Belarus’ Ministry of Economy recently released a report revealing that 91% of meat producers in the country believe current prices do not allow businesses to achieve even minimal levels of profitability.
“Analysis of producer opinions about the required level of increase in purchasing prices shows that, in the two main types of agricultural activity – the production of milk and meat, only 8-9% of producers consider the current level of prices as appropriate to achieve the desired level of return on sales, while 80% of executives believe the current situation requires a significant increase in sales price – from 10% upwards," said specialists from the Ministry’s Economic Research Institute.
Meat purchase prices in Belarus are set by the government based on the state order. Producers are allowed sell meat at a higher price, but it is unlikely anyone will buy meat at a higher price than in the state shops.
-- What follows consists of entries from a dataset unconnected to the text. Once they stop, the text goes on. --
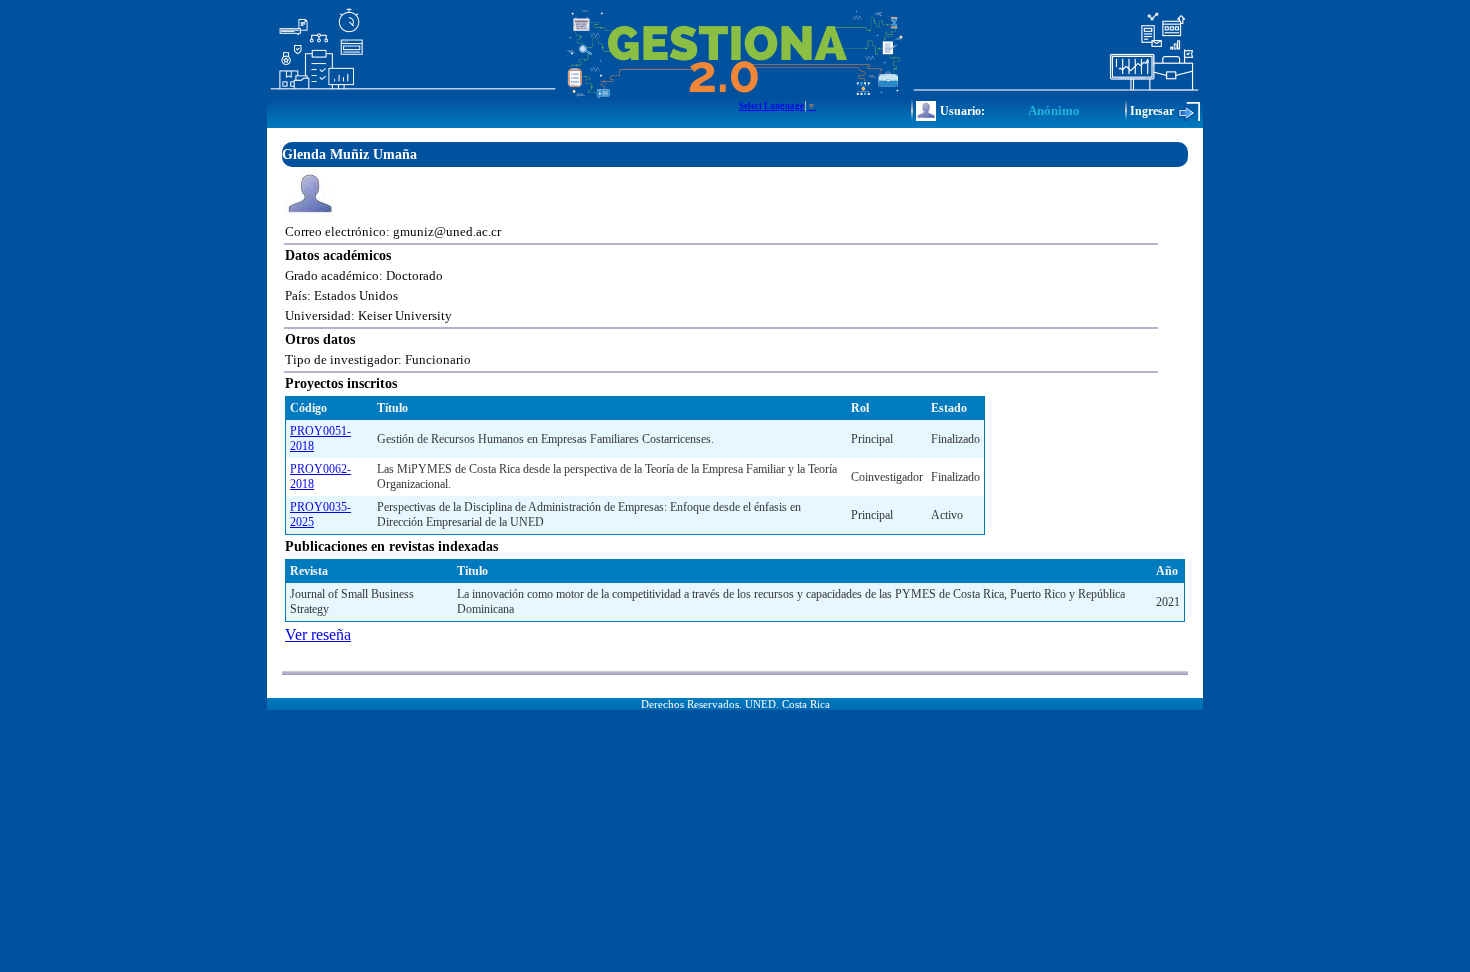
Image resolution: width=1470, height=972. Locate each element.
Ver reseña (318, 634)
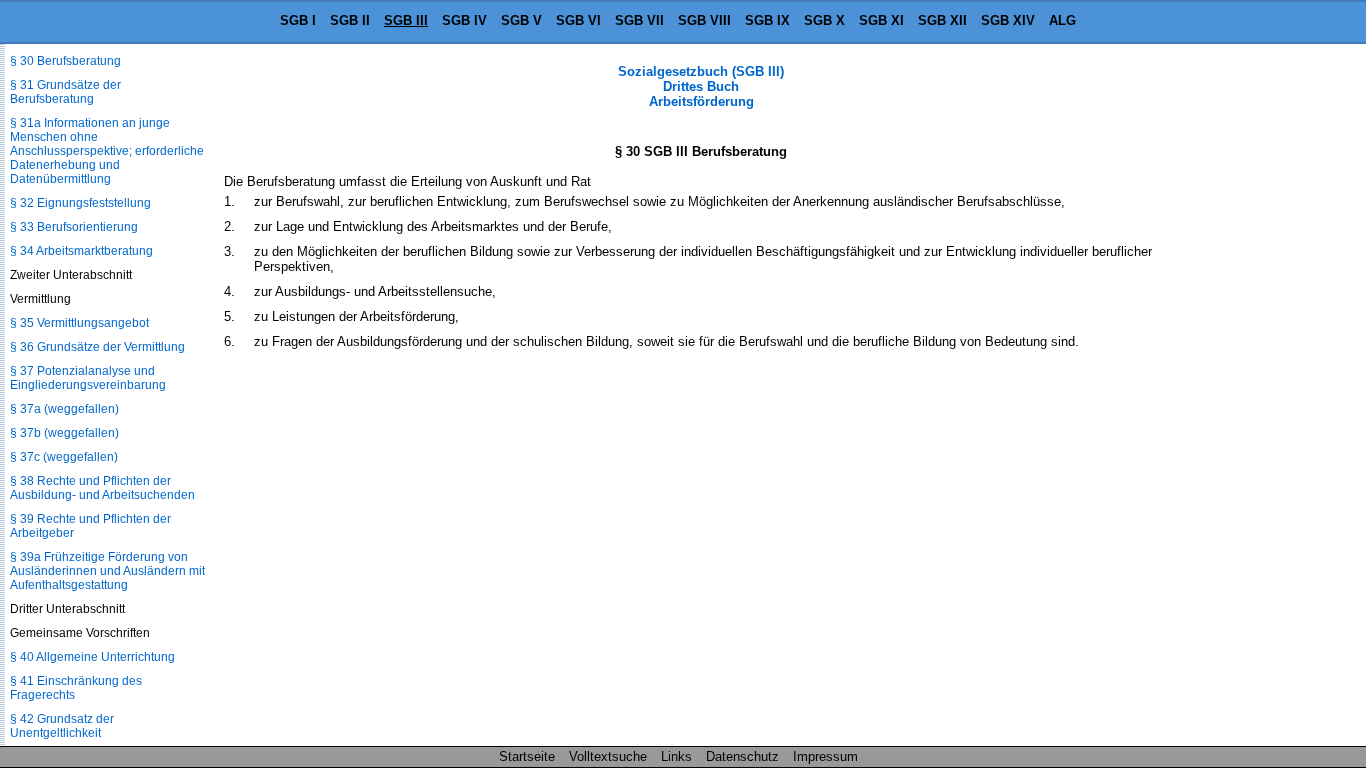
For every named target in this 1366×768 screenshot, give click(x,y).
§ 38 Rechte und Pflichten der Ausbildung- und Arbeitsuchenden (102, 488)
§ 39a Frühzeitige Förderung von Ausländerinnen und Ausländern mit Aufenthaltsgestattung (107, 571)
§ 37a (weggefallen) (64, 409)
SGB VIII (704, 20)
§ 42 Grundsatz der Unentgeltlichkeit (62, 726)
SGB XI (881, 20)
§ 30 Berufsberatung (65, 61)
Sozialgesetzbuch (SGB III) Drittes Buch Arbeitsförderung (701, 86)
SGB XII (942, 20)
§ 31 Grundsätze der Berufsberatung (65, 92)
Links (676, 756)
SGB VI (578, 20)
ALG (1062, 20)
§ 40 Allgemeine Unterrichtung (92, 657)
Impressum (825, 756)
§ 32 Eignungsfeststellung (80, 203)
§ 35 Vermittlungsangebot (79, 323)
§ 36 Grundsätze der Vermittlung (97, 347)
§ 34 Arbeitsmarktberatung (81, 251)
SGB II (350, 20)
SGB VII (639, 20)
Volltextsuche (608, 756)
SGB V (521, 20)
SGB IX (767, 20)
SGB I (298, 20)
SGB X (824, 20)
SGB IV (464, 20)
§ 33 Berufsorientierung (74, 227)
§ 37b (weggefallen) (64, 433)
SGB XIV (1008, 20)
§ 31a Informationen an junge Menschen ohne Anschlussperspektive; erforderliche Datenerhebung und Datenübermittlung (107, 151)
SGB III (406, 20)
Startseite (527, 756)
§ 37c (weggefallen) (64, 457)
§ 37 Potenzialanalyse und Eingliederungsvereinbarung (88, 378)
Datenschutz (742, 756)
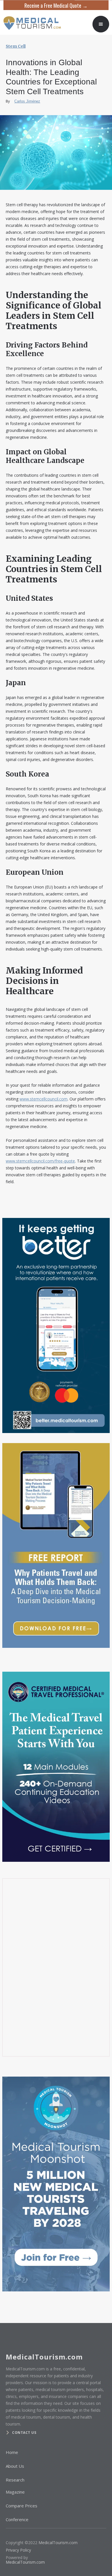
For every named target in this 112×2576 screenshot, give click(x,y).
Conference (17, 2519)
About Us (15, 2466)
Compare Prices (21, 2506)
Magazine (15, 2492)
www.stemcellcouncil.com (43, 1099)
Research (15, 2480)
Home (12, 2452)
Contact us (24, 2432)
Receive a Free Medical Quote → (56, 5)
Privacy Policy (18, 2550)
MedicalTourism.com (58, 2542)
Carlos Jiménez (27, 101)
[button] (100, 24)
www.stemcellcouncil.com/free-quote (40, 1161)
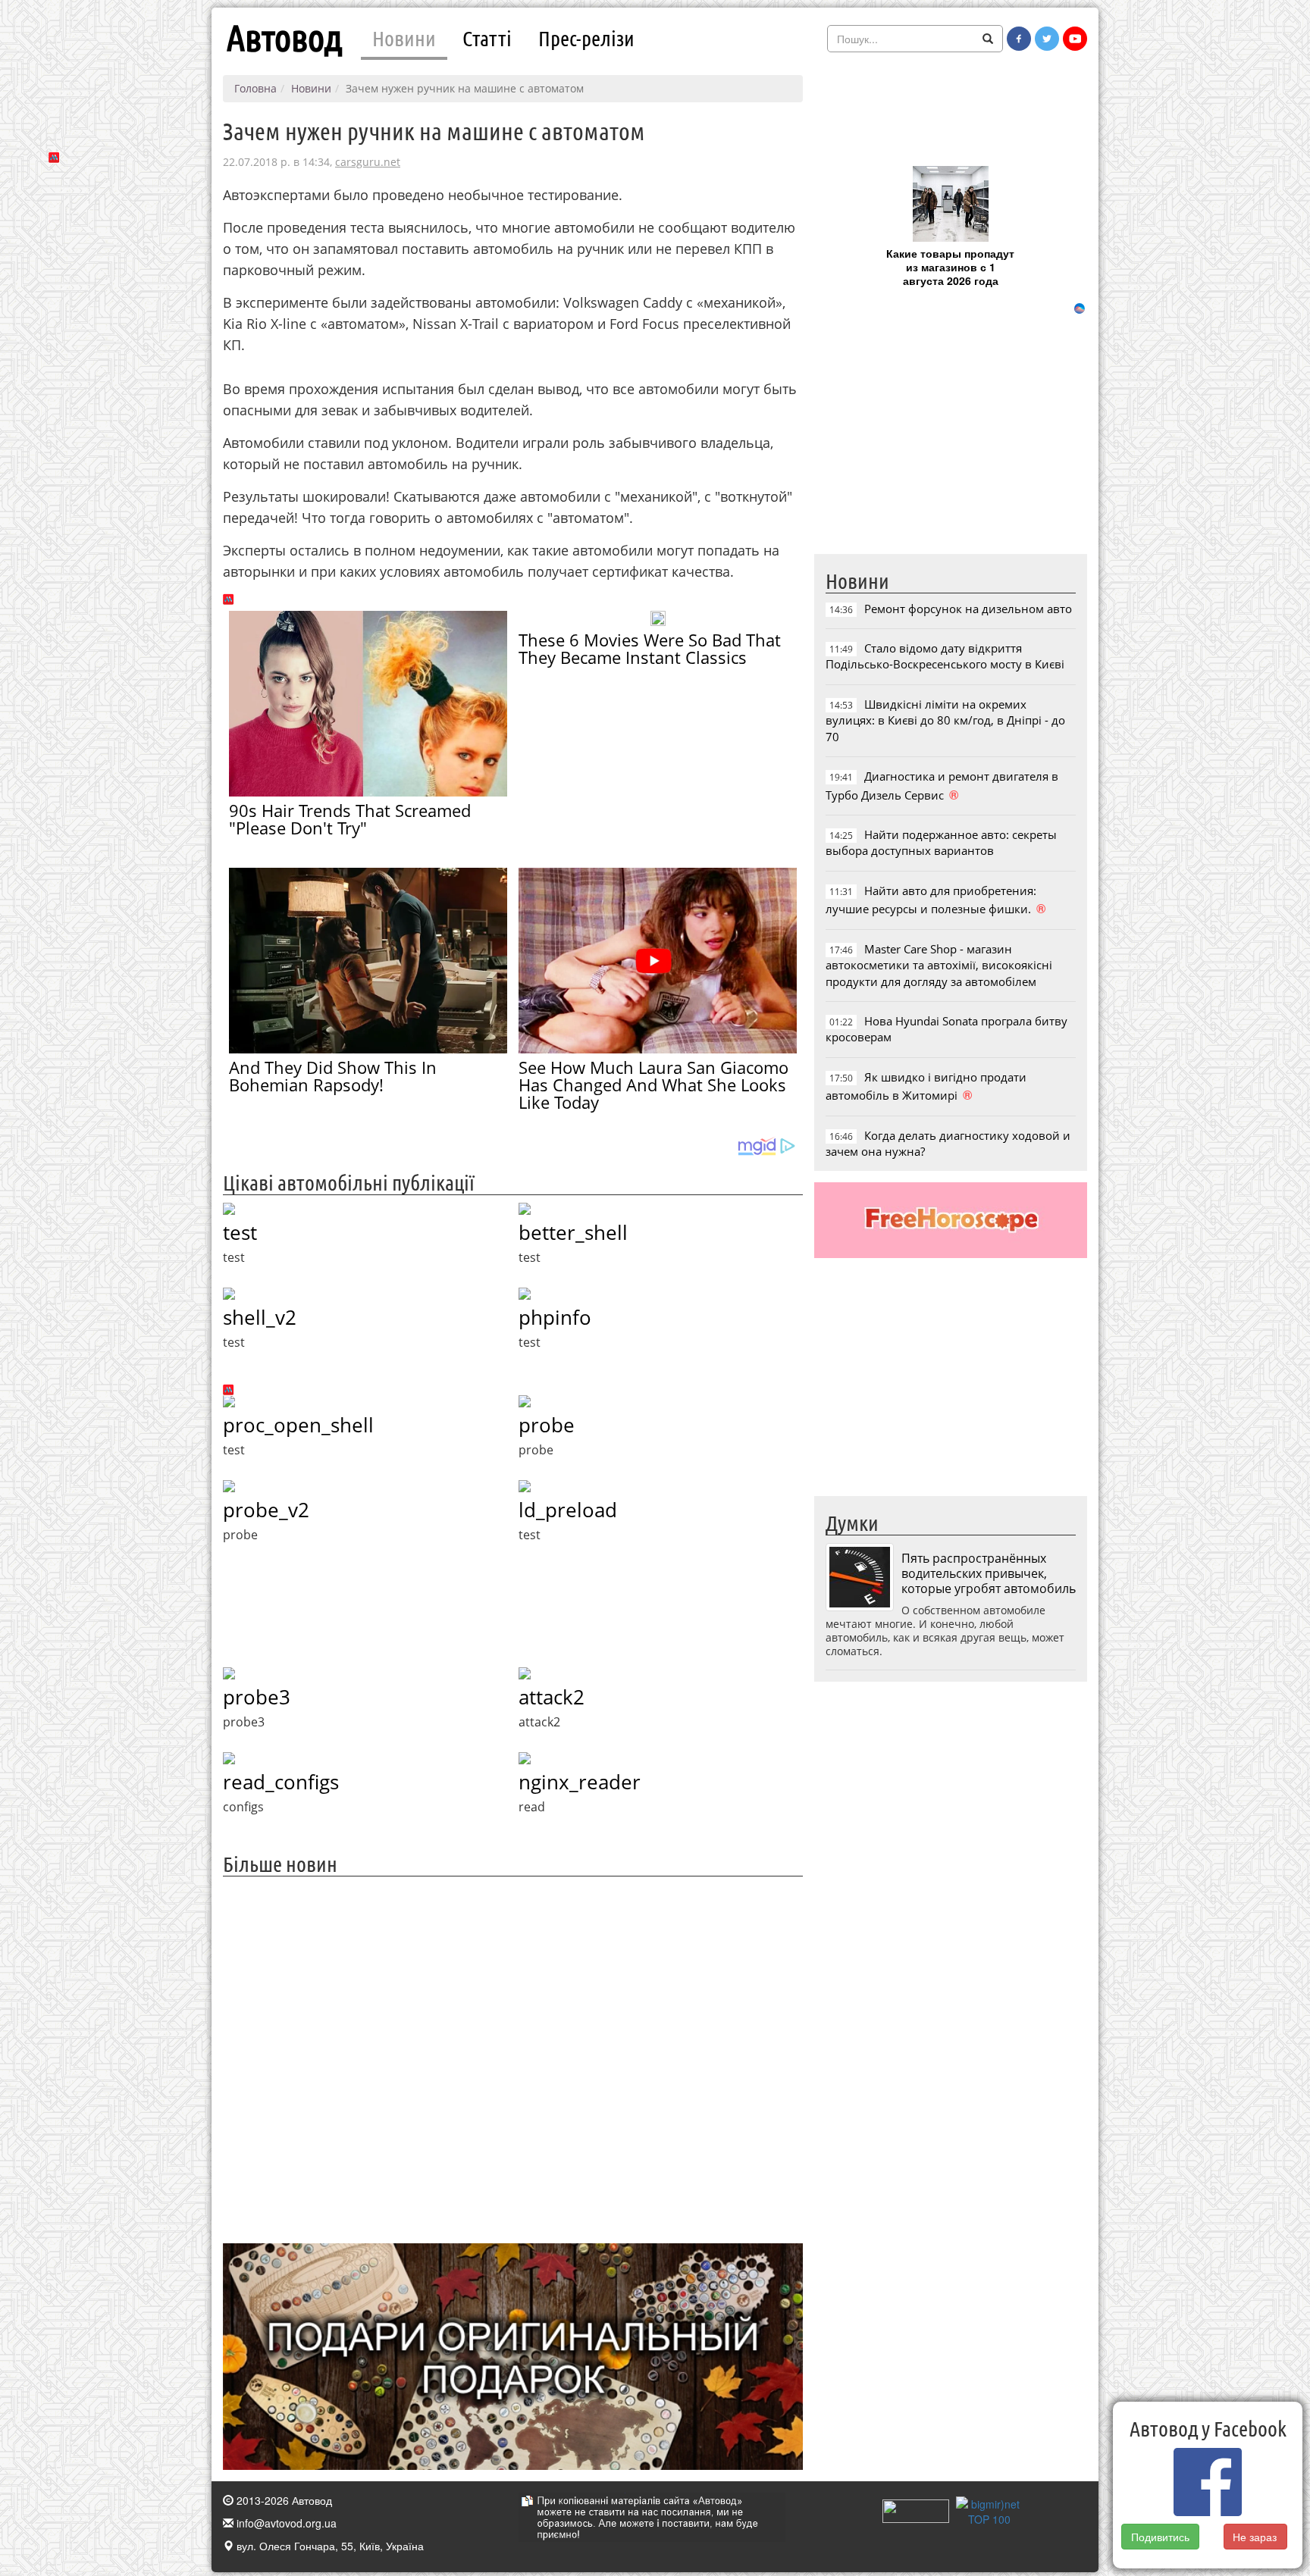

“Meat prices in Belarus are 25-30% behind prices in Russia. So 1kg of poultry meat in our country in recent months cost an average of US$2. As a result, we have absolutely no profit and, depending on the cost of feed, are forced to break even or work with losses. Business in the country will begin to develop only if the price rises by 30-50% compared to the current rate,” said local livestock producer Yuri Shishkevich.
However, analysts were skeptical about whether an increase in meat prices was likely.
“An increase in purchase price could be very dangerous, because meat is a very important social product and even the smallest price increase would make it unaffordable for a significant portion of the population,” said agricultural analyst Eugene Gerden.
“Belarus currently faces difficult economic situation – the average salary is US$455 per month and, last year, it fell by 8%, so the government is seeking at all costs to avoid a rise in prices for socially important products.”